[Saved entries]
____

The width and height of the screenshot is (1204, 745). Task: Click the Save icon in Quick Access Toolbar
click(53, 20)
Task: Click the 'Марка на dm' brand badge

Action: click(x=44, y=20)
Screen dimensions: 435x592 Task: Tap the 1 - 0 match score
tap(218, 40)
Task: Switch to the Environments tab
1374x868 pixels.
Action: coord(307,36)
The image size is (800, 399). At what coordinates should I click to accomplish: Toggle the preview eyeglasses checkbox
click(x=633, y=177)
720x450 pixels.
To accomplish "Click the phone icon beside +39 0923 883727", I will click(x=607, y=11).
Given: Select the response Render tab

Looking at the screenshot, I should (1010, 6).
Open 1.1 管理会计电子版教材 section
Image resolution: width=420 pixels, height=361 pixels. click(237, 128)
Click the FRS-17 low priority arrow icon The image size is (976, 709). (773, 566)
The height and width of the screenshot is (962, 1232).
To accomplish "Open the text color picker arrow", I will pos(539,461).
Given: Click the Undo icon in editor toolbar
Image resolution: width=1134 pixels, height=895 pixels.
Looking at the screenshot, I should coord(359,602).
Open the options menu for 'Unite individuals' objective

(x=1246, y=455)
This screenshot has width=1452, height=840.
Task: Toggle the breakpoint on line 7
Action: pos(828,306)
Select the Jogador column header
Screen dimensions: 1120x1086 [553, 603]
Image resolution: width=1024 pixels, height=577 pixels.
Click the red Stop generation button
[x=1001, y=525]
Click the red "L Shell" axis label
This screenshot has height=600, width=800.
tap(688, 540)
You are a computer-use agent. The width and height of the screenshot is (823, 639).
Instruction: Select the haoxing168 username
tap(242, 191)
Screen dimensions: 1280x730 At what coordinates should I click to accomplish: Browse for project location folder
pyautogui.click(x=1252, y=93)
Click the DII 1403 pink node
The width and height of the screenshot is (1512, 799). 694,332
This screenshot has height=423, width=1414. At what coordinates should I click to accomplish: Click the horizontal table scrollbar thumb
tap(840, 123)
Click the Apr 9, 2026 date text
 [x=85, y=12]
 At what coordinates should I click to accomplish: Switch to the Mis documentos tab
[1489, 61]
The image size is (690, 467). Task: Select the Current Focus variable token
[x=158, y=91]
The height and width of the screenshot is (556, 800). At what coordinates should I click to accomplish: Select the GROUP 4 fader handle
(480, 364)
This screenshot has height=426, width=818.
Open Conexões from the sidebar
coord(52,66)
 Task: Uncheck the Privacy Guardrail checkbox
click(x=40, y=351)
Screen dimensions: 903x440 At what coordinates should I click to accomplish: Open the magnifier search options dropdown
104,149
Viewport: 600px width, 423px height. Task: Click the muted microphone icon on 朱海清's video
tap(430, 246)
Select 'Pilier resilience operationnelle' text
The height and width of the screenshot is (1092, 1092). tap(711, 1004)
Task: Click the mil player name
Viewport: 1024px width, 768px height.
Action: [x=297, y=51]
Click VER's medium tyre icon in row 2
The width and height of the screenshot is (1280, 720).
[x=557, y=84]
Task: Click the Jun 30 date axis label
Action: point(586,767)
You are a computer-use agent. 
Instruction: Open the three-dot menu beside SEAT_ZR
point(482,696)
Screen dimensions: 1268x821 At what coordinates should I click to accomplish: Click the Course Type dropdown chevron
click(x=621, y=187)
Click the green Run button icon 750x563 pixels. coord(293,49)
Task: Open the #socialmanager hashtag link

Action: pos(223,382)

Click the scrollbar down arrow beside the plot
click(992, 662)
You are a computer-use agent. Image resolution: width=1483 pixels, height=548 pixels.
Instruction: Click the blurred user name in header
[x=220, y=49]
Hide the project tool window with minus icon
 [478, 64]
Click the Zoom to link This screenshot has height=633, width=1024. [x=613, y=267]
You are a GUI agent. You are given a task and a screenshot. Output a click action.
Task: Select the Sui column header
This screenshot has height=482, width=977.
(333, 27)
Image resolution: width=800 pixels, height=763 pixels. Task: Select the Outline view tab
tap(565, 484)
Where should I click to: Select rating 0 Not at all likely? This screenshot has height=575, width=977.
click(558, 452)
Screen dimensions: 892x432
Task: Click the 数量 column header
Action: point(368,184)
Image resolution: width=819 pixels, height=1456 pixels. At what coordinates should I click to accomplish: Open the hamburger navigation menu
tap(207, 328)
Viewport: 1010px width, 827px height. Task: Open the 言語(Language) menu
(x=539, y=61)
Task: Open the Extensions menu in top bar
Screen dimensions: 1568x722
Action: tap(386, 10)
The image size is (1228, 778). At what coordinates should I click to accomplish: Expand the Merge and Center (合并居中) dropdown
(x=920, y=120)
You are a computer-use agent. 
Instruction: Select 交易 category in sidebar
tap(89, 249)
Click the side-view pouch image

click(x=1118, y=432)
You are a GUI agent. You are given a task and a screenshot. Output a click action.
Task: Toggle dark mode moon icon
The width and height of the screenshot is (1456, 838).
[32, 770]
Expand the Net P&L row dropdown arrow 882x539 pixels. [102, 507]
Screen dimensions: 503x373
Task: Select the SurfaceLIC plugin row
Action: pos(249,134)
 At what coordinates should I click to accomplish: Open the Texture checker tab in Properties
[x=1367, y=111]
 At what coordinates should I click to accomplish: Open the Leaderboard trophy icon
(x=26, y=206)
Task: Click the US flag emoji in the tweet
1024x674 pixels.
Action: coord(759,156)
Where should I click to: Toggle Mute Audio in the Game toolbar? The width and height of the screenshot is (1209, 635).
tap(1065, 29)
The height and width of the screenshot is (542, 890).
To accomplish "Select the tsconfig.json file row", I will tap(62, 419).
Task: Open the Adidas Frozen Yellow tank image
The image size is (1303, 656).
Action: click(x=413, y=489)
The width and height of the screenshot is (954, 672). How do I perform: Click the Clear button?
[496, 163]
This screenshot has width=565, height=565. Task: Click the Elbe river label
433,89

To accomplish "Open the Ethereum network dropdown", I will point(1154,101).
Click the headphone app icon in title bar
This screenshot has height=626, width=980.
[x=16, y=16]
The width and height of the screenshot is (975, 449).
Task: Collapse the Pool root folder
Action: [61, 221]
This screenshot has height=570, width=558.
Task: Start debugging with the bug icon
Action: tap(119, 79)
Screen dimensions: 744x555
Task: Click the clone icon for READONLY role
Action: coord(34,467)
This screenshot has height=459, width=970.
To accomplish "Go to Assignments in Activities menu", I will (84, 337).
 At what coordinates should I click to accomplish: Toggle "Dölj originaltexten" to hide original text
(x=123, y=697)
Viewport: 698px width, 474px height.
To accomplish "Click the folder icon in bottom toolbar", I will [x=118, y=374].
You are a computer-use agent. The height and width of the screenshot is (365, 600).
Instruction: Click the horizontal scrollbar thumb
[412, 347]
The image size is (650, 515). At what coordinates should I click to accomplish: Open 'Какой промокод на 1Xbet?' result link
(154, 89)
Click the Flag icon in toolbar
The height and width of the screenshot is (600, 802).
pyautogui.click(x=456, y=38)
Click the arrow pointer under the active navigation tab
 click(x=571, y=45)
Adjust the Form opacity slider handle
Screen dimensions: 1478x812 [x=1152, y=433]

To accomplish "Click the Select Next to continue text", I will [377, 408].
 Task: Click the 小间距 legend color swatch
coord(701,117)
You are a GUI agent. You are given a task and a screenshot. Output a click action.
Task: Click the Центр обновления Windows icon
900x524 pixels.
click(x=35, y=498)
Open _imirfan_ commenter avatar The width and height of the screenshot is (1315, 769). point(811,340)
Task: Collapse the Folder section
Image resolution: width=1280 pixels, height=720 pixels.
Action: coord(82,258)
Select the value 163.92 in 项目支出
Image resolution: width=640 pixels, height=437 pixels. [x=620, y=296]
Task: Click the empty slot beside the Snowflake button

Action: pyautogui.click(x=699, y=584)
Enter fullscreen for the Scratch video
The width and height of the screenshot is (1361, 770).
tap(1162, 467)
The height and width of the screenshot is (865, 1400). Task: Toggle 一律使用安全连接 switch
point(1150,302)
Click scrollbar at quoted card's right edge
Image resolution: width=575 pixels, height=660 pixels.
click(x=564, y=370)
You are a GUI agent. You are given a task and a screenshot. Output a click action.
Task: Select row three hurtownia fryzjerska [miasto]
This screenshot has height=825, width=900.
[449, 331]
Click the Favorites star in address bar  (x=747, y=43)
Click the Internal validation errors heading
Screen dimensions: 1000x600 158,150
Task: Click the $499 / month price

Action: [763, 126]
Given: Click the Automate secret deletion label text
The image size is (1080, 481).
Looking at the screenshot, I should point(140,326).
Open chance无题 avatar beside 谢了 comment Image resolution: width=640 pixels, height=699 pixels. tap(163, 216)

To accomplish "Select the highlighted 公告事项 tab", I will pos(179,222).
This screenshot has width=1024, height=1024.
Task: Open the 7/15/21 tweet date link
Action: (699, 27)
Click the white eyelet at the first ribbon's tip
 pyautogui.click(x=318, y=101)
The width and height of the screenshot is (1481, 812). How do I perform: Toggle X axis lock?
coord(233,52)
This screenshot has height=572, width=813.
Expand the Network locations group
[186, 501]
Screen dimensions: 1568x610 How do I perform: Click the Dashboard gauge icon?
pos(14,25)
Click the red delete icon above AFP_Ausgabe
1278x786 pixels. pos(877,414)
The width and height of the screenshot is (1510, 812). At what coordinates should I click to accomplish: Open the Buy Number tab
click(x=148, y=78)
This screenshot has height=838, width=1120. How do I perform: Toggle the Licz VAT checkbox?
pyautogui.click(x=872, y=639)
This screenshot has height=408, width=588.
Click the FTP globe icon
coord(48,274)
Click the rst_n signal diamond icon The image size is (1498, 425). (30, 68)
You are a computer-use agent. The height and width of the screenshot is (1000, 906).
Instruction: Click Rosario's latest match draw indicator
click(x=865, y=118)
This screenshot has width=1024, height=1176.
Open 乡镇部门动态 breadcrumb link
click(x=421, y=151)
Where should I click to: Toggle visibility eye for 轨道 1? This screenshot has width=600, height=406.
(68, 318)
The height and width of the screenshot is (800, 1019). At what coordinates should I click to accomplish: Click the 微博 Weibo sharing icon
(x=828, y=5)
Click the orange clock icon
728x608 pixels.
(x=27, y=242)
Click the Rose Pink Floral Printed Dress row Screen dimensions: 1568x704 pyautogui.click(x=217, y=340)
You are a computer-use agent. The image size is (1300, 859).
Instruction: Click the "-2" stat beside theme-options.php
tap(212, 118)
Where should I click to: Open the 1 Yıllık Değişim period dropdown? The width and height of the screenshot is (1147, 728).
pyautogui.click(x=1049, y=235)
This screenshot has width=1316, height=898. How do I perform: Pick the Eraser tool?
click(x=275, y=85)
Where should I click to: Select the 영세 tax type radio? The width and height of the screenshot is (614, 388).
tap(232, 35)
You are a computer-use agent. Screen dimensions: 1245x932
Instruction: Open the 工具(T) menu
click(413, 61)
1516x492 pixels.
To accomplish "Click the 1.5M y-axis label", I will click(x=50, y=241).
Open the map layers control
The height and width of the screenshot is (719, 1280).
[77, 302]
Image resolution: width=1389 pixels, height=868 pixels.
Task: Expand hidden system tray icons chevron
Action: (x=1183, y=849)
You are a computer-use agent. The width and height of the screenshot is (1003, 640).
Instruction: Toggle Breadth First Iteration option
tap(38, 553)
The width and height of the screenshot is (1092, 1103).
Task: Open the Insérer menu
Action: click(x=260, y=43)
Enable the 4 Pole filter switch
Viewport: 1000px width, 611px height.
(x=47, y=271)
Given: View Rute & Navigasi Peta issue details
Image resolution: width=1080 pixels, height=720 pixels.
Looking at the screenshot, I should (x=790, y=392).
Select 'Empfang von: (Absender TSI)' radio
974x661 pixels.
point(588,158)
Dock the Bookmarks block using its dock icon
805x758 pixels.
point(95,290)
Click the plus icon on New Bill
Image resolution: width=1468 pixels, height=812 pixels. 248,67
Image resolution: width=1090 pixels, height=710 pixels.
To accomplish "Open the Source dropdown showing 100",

____

Required action —
The required answer is each line of the entries containing the string "computer".

Task solution —
You are a computer-use agent. The width and height of the screenshot is (823, 639).
You are a computer-use agent. 
You are a computer-use agent. Image resolution: width=1483 pixels, height=548 pixels.
You are a computer-use agent. 
You are a computer-use agent. The height and width of the screenshot is (365, 600).
You are a computer-use agent. The height and width of the screenshot is (1000, 906).
You are a computer-use agent. The image size is (1300, 859).
You are a computer-use agent. Screen dimensions: 1245x932
You are a computer-use agent. The width and height of the screenshot is (1003, 640).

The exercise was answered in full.